── Records ──

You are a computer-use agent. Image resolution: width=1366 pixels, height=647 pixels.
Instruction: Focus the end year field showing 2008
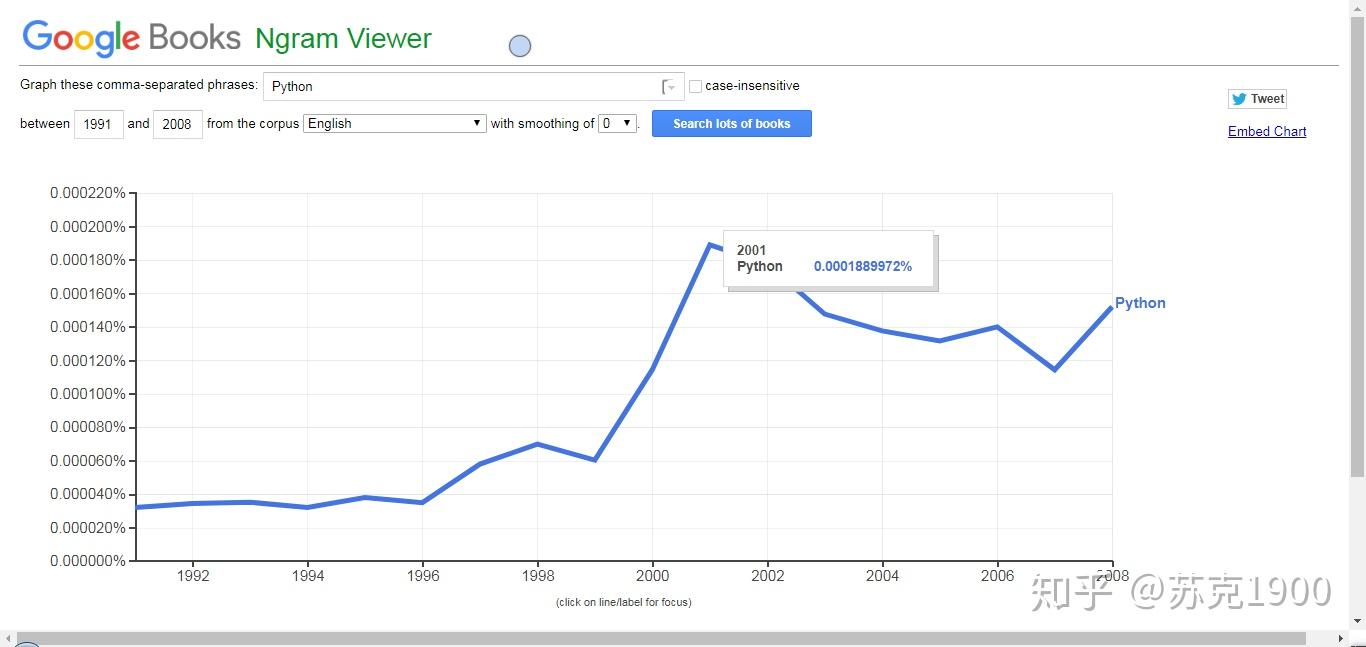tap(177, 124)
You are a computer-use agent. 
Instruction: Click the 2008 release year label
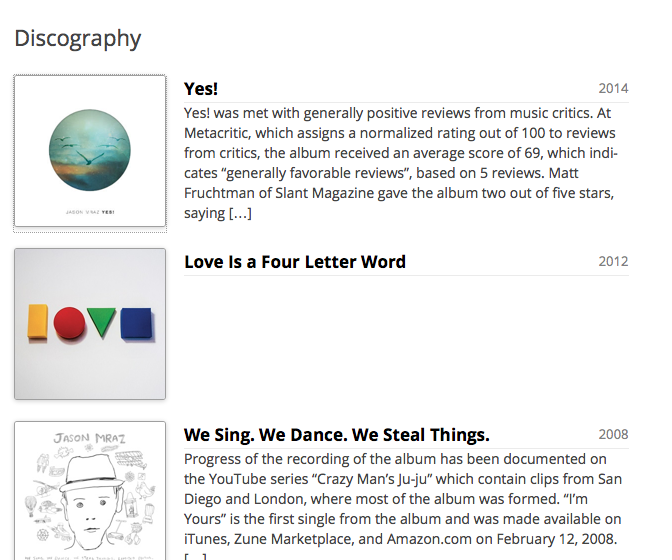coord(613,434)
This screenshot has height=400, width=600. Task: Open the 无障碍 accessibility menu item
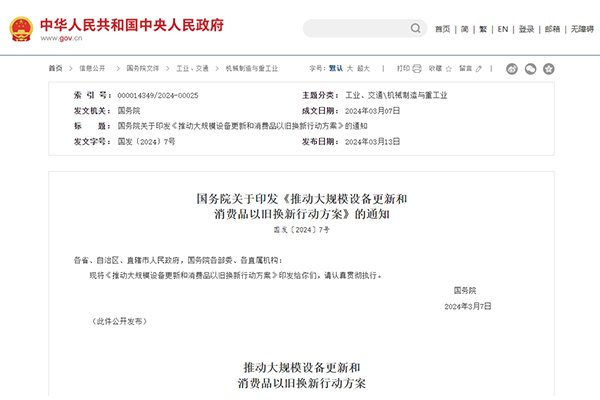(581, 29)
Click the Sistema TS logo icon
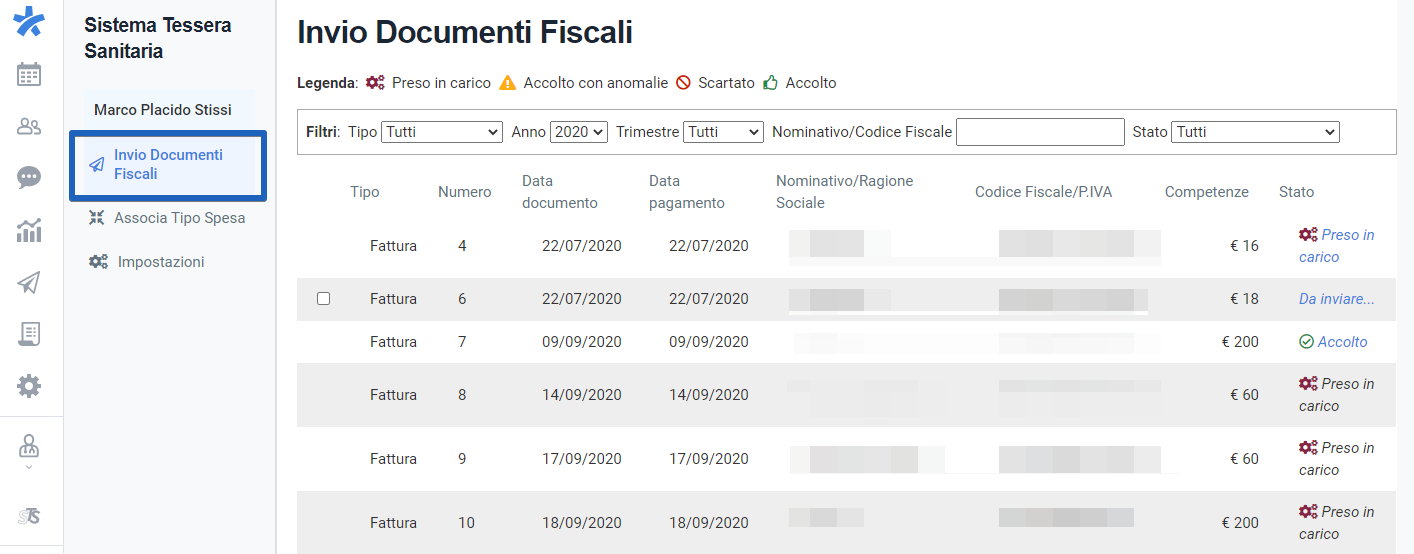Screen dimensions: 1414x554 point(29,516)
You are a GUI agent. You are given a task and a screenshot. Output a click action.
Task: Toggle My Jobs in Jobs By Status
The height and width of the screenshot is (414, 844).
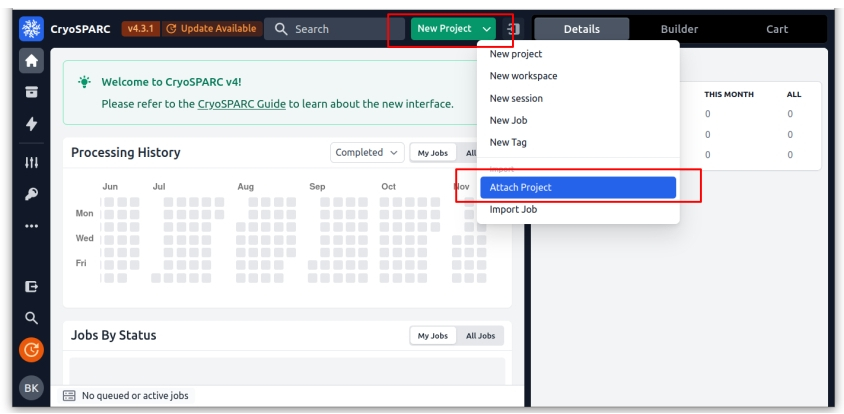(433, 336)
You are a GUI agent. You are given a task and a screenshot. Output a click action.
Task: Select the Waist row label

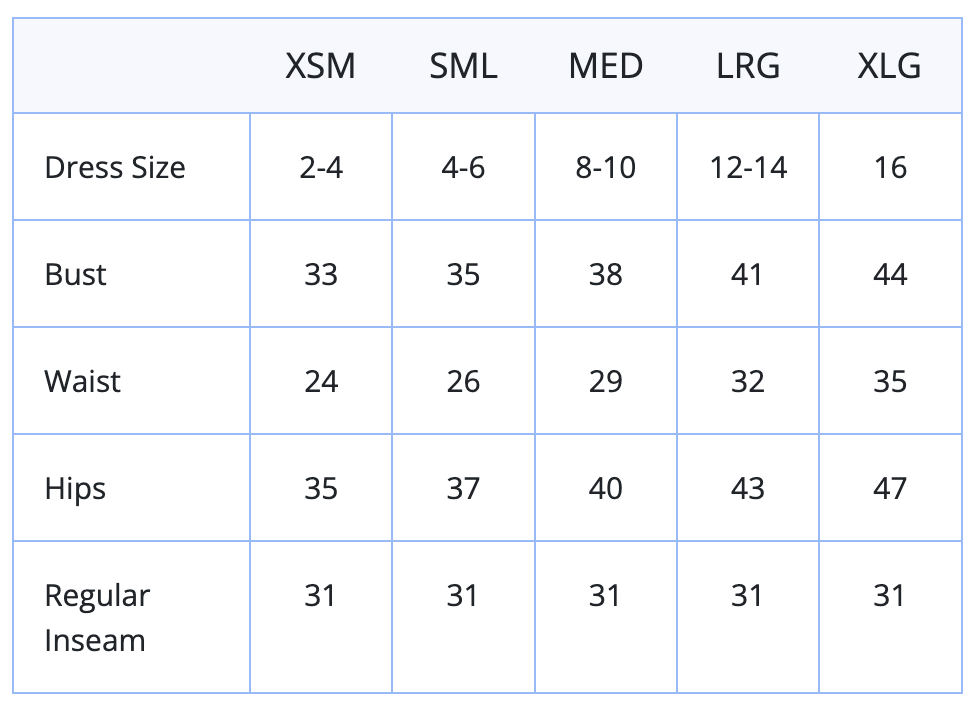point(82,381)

───

To do>
The required answer is a single number: the count of lines in the entries that hold the string "agent".

Output below>
4